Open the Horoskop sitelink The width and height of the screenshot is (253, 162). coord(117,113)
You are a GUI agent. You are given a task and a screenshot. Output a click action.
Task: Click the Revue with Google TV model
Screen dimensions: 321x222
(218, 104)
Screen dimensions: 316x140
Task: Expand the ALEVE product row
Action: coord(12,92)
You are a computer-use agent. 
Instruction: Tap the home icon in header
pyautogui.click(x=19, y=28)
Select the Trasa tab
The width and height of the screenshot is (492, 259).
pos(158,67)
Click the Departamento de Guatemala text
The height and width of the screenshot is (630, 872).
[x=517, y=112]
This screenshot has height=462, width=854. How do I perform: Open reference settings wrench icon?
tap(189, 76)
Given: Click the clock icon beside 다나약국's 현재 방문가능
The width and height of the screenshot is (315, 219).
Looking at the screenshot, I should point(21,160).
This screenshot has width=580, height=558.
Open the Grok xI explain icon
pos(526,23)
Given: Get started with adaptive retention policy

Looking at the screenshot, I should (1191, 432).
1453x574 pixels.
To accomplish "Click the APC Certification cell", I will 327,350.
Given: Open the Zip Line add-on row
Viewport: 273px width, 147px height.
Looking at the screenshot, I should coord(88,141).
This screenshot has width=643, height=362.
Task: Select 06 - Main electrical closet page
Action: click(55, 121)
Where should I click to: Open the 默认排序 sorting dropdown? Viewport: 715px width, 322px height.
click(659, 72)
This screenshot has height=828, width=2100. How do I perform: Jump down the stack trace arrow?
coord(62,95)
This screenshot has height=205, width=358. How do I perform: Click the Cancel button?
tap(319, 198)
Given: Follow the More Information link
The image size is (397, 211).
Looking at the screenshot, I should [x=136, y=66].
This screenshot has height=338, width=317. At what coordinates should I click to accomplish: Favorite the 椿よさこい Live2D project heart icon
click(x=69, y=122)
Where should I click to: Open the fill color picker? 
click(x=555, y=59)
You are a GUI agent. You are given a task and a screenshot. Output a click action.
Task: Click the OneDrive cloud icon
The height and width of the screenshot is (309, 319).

○ ○ ○ ○ ○ ○ ○

*Problem description*: The reply must repeat all of the records precisely.

*Output for this task*:
Open the Horoskop sitelink The width and height of the screenshot is (253, 162). coord(117,113)
You are a GUI agent. You are given a task and a screenshot. Output a click action.
Task: Click the Revue with Google TV model
Screen dimensions: 321x222
(218, 104)
Screen dimensions: 316x140
Task: Expand the ALEVE product row
Action: coord(12,92)
You are a computer-use agent. 
Instruction: Tap the home icon in header
pyautogui.click(x=19, y=28)
Select the Trasa tab
The width and height of the screenshot is (492, 259).
pos(158,67)
Click the Departamento de Guatemala text
The height and width of the screenshot is (630, 872).
[x=517, y=112]
This screenshot has height=462, width=854. How do I perform: Open reference settings wrench icon?
tap(189, 76)
Given: Click the clock icon beside 다나약국's 현재 방문가능
The width and height of the screenshot is (315, 219).
Looking at the screenshot, I should point(21,160).
This screenshot has width=580, height=558.
Open the Grok xI explain icon
pos(526,23)
Given: Get started with adaptive retention policy

Looking at the screenshot, I should (1191, 432).
1453x574 pixels.
To accomplish "Click the APC Certification cell", I will 327,350.
Given: Open the Zip Line add-on row
Viewport: 273px width, 147px height.
Looking at the screenshot, I should coord(88,141).
This screenshot has width=643, height=362.
Task: Select 06 - Main electrical closet page
Action: click(55, 121)
Where should I click to: Open the 默认排序 sorting dropdown? Viewport: 715px width, 322px height.
click(659, 72)
This screenshot has height=828, width=2100. How do I perform: Jump down the stack trace arrow?
coord(62,95)
This screenshot has height=205, width=358. How do I perform: Click the Cancel button?
tap(319, 198)
Given: Follow the More Information link
The image size is (397, 211).
Looking at the screenshot, I should [x=136, y=66].
This screenshot has height=338, width=317. At what coordinates should I click to accomplish: Favorite the 椿よさこい Live2D project heart icon
click(x=69, y=122)
Where should I click to: Open the fill color picker? 
click(x=555, y=59)
You are a GUI agent. You are given a task and a screenshot. Output a click action.
Task: Click the OneDrive cloud icon
The height and width of the screenshot is (309, 319).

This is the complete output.